— ACTIVITY —
From the line containing "Task: Open Allow this fee item for dropdown" through the last line of the entries, output the text exactly. Pictures stay out.

— Source records —

* * * * * * * * *

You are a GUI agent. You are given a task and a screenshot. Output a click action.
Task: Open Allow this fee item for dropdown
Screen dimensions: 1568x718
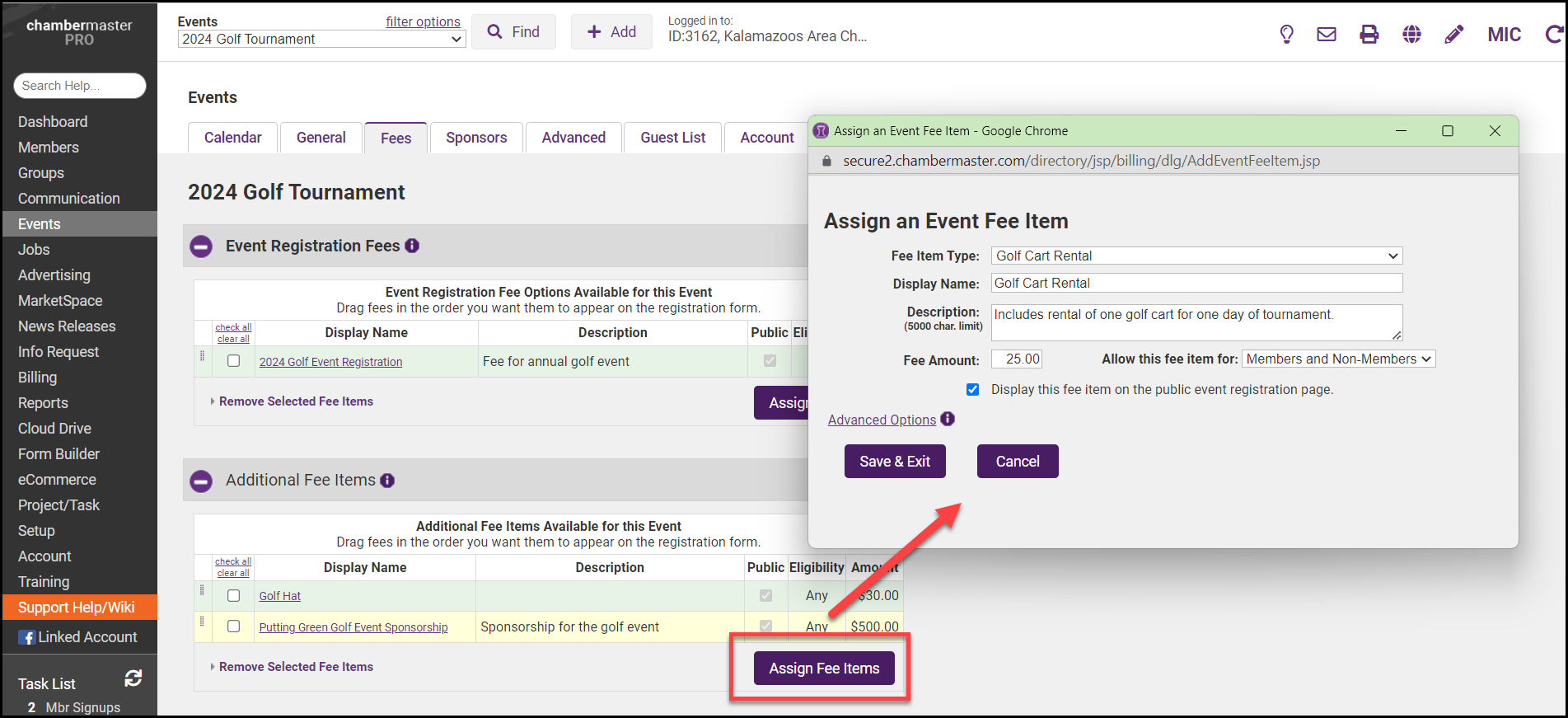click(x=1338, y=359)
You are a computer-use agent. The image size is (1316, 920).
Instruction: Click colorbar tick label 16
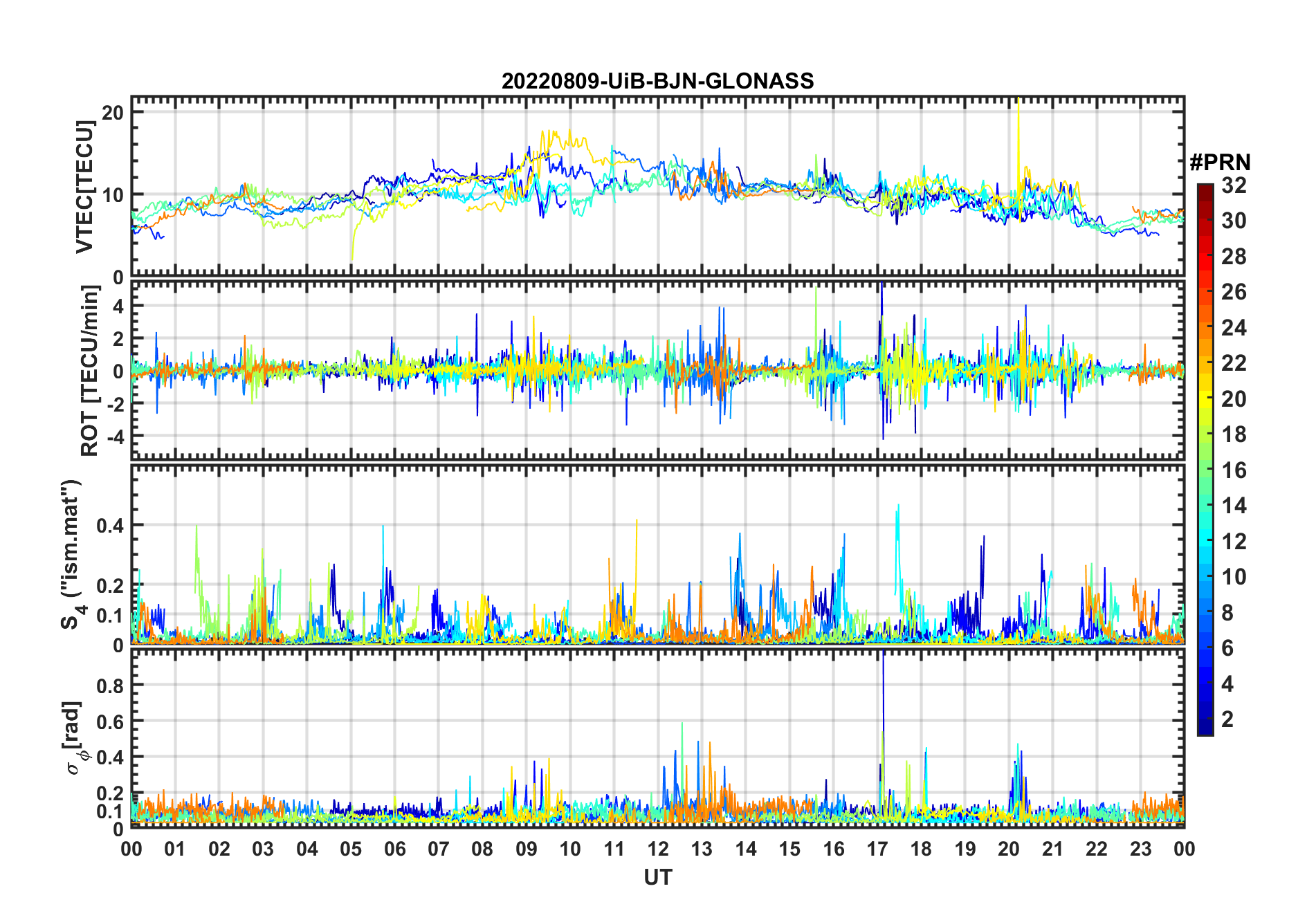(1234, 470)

* * * * * * * * *

— ANSWER FOR THE TASK —
Task: Open Allow this fee item for dropdown
Screen dimensions: 1568x718
click(x=1338, y=359)
You are a computer-use agent. The image size is (1316, 920).
Instruction: Click colorbar tick label 16
(1234, 470)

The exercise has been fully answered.